• **PAGINA**:
┏━━
Sentimenti e volontà di Dio

Uno degli ambiti in cui i sentimenti giocano spesso un ruolo determinante è nella ricerca della volontà di Dio per la nostra vita. Sappiamo che c’è una volontà generale di Dio (espressa dalla Bibbia), che riguarda tutti i credenti: santificazione, evangelizzazione, preghiera, crescita, ecc. Oltre a questa, c’è poi una volontà personale, che riguarda solo l’individuo: scelta del partner, lavoro, spostamenti, ecc. La prima è facile da capire, mentre la seconda presenta qualche difficoltà in più. Anche in questo caso, bisogna imparare a non lasciarsi fuorviare dai sentimenti.

“Confida nel Signore con tutto il cuore e non ti appoggiare sul tuo discernimento... Non ti stimare saggio da te stesso” (Proverbi 3:5,7).

Spesso capita che decidiamo di fare una determinata scelta perché “sentiamo” che quella è la volontà di Dio. Credo che questo modo di procedere, se si limita a ciò che “sentiamo”, non sia biblico. Infatti, se noi facessimo solo ciò che ci sentiamo di fare, molto presto le nostre attività diminuirebbero drasticamente. Quante volte abbiamo fatto delle scelte avventate solo perché ci siamo auto-convinti che era la volontà di Dio, mentre invece stavamo solo seguendo i nostri desideri? Quante volte abbiamo interpretato qualche piccolo segnale — magari molto aleatorio e ambiguo, che poteva venire interpretato in mille modi diversi — come una conferma di Dio ai nostri progetti?
┗━━
• **RIGHE**:
┏━━
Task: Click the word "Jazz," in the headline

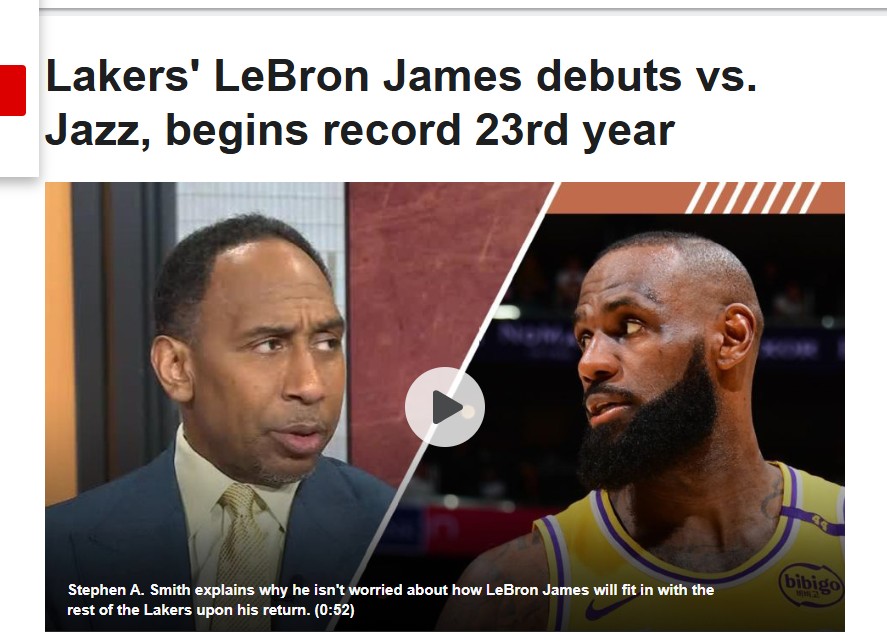Action: (98, 130)
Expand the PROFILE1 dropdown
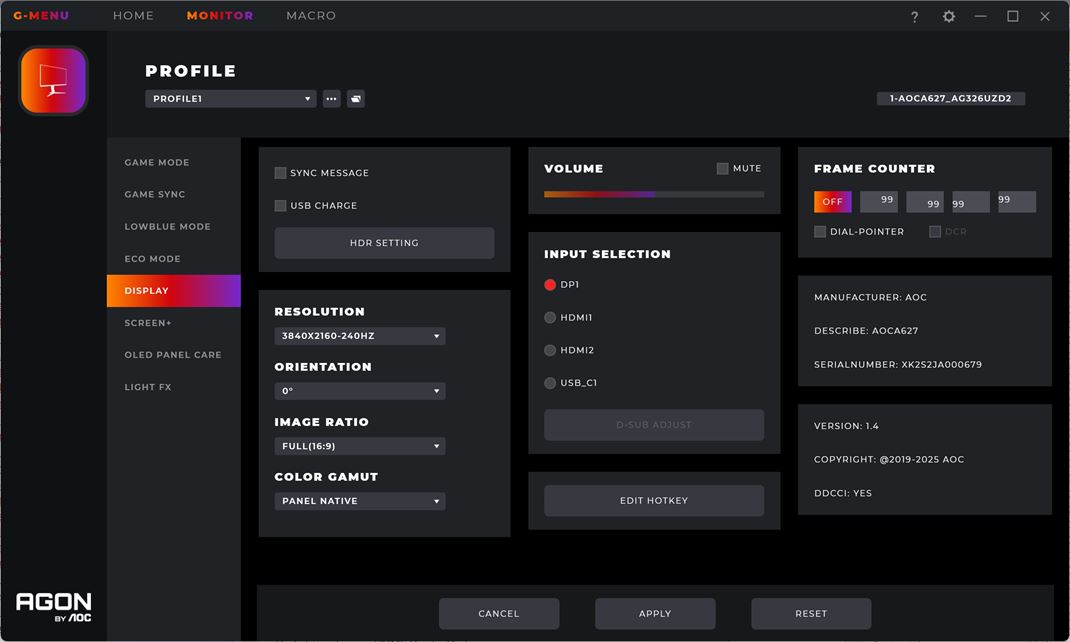This screenshot has width=1070, height=642. (231, 99)
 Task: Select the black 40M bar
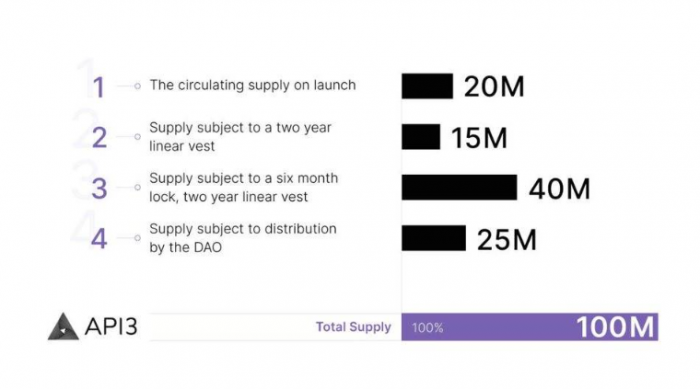(x=459, y=187)
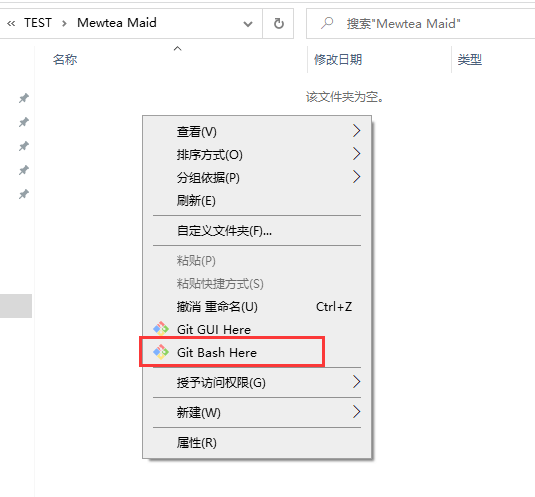Refresh the folder using address bar refresh icon
The width and height of the screenshot is (535, 497).
[278, 23]
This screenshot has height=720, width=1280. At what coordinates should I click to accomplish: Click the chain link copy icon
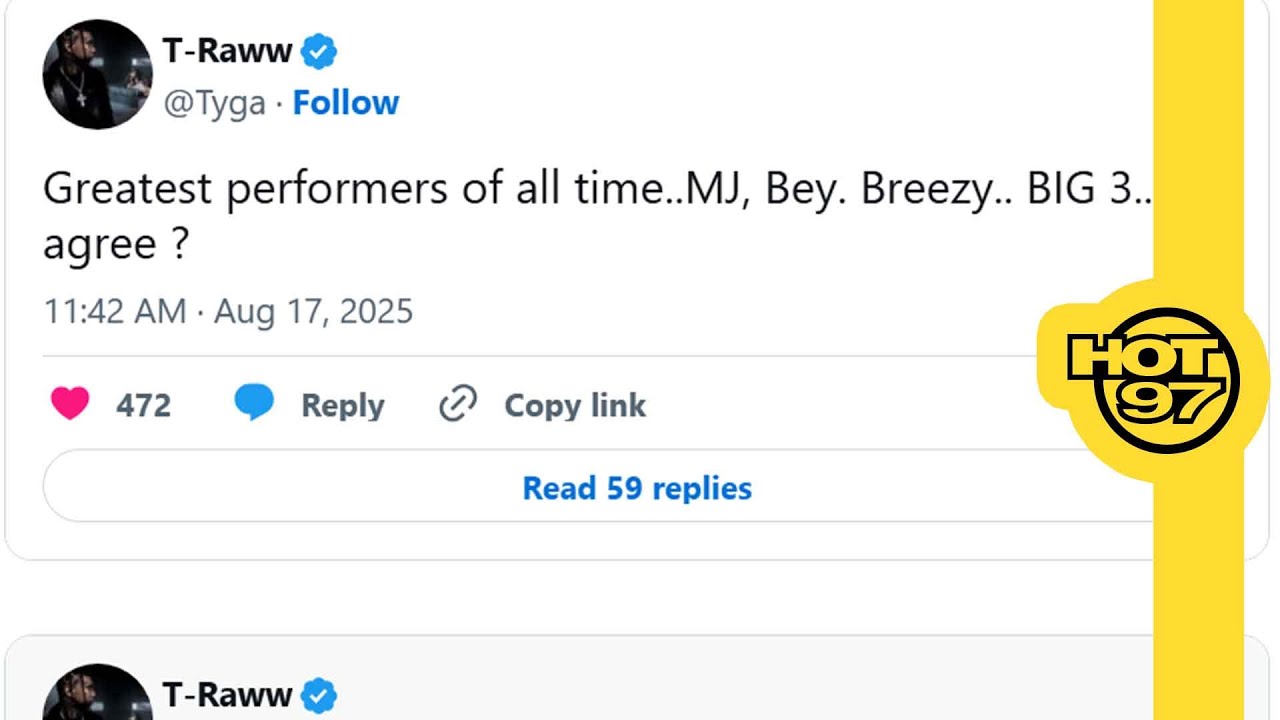458,404
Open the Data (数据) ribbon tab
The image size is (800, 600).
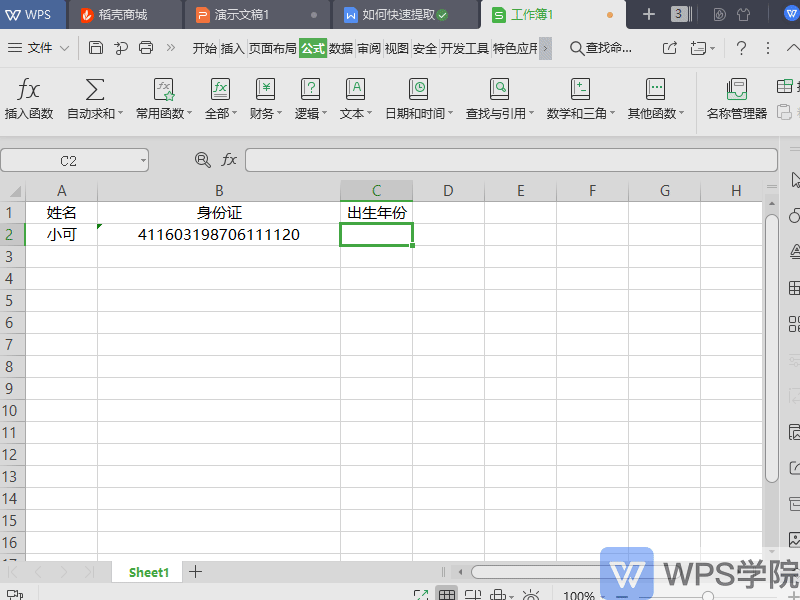[x=341, y=48]
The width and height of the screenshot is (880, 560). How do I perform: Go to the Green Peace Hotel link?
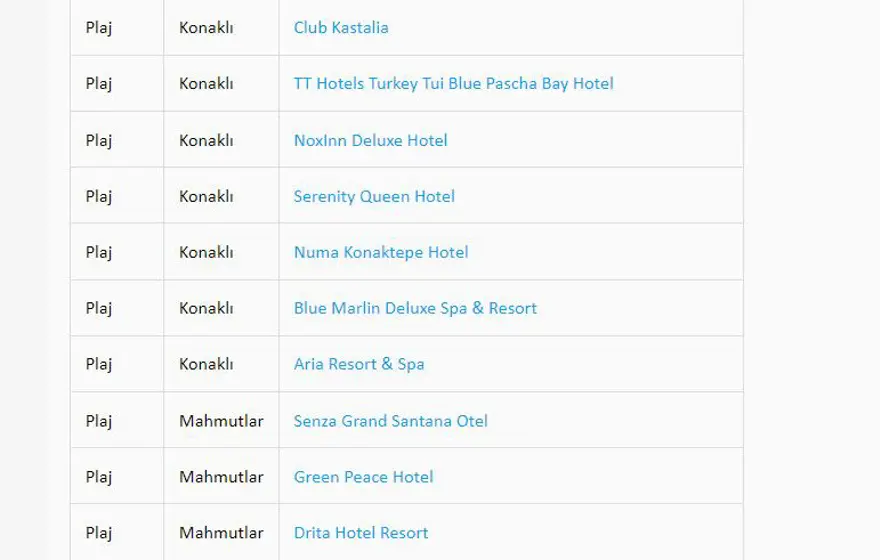(x=363, y=477)
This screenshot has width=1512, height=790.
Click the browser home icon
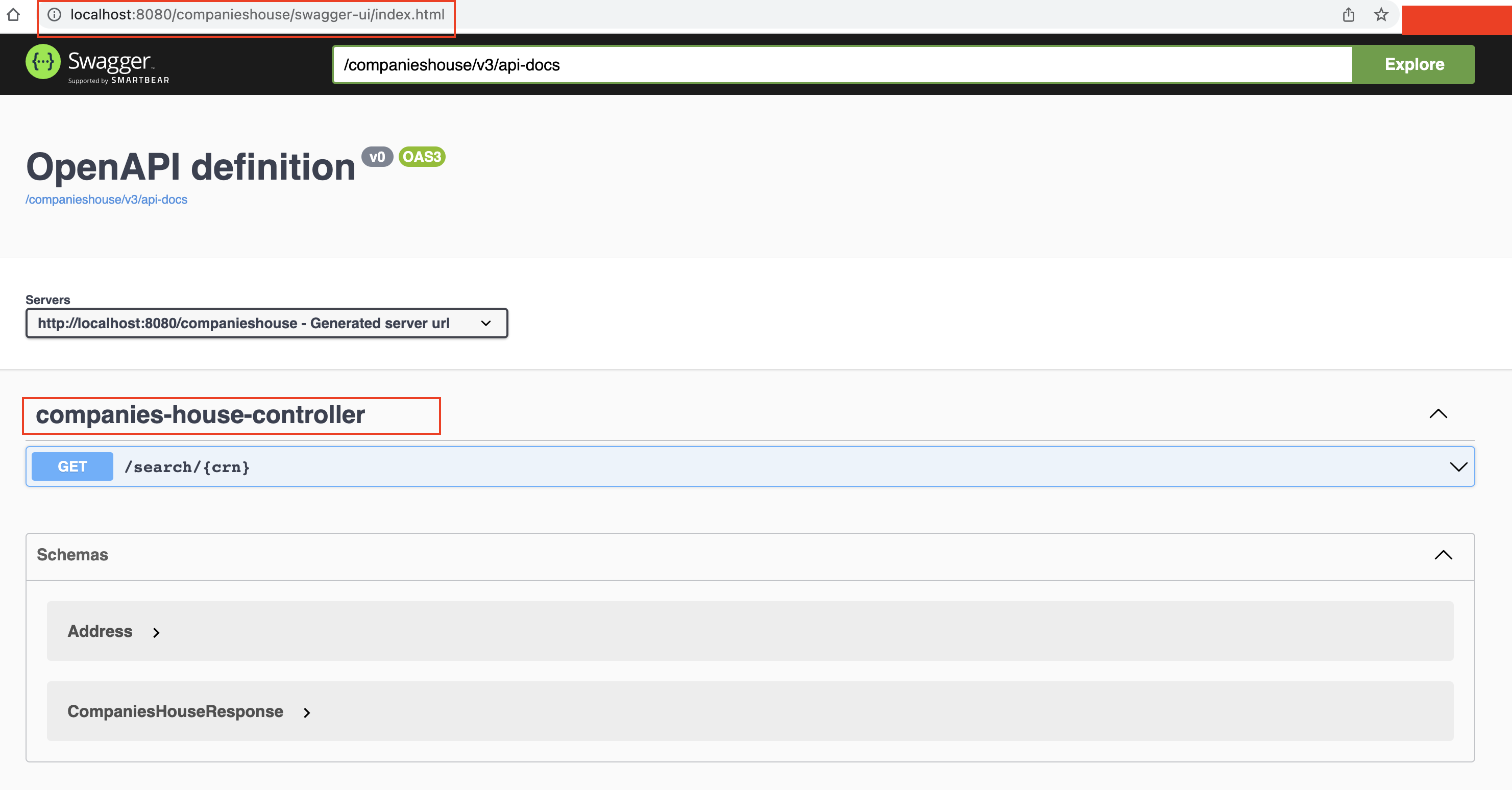pos(13,14)
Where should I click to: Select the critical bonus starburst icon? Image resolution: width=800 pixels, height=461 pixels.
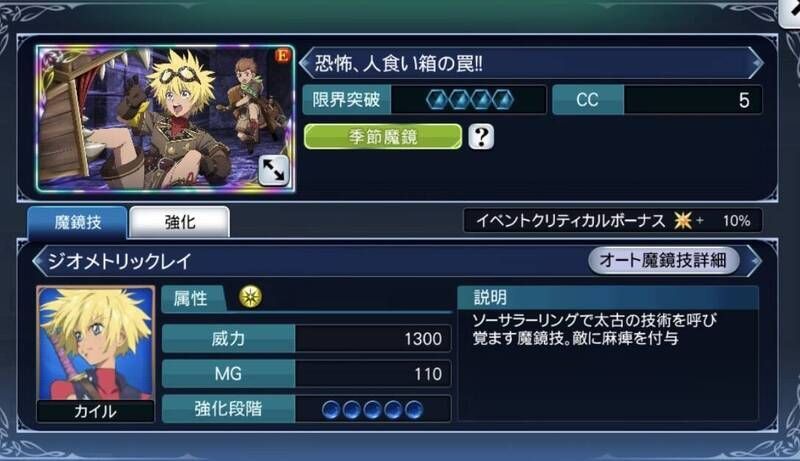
┗━━
• **ESERCIZI DA SVOLGERE**:
a) Quali esempi di volontà generale di Dio, valida per tutti i credenti, elenca il testo sui sentimenti e la volontà di Dio?
b) Nel testo sui sentimenti e la volontà di Dio, che cosa succederebbe se facessimo solo ciò che ci sentiamo di fare?
c) Prosegui il testo sui sentimenti e la volontà di Dio, ripartendo subito dopo l'ultima frase mostrata.

• **RISPOSTE PER ESERCIZIO**:
a) Santificazione, evangelizzazione, preghiera, crescita.

b) Molto presto le nostre attività diminuirebbero drasticamente.

c)
Dobbiamo fare attenzione ai sentimenti.
Dobbiamo sottoporre le nostre scelte al vaglio della Scrittura e affidarci ai criteri biblici.
In ogni scelta personale ci sono infatti degli elementi soggettivi (la nostra volontà, i nostri pensieri, i nostri sentimenti, i nostri desideri) e degli elementi oggettivi (la Parola di Dio, le circostanze in cui ci troviamo, le conseguenze di una scelta, ecc.). Nelle nostre scelte di credenti, non possiamo andare “dove ci porta il cuore”, ma gli elementi soggettivi devono essere confermati da quelli oggettivi. Potremmo indicare una procedura biblica per le scelte personali. Di fronte a qualunque scelta dovremmo prima di tutto analizzare le motivazioni del nostro cuore. 
Chiediamoci: “Perché desidero fare questo o quest’altro? Quali sono i veri motivi che mi spingono a fare questa scelta piuttosto che un’altra?” Dobbiamo essere onesti con noi stessi e con Dio.
Per avere una giusta percezione delle motivazioni del nostro cuore, dobbiamo verificare quali sono le nostre condizioni spirituali. 
Chiediamoci: “Quanto tempo dedico alla preghiera? E alla lettura della Bibbia? Quanto curo la mia relazione con Dio?”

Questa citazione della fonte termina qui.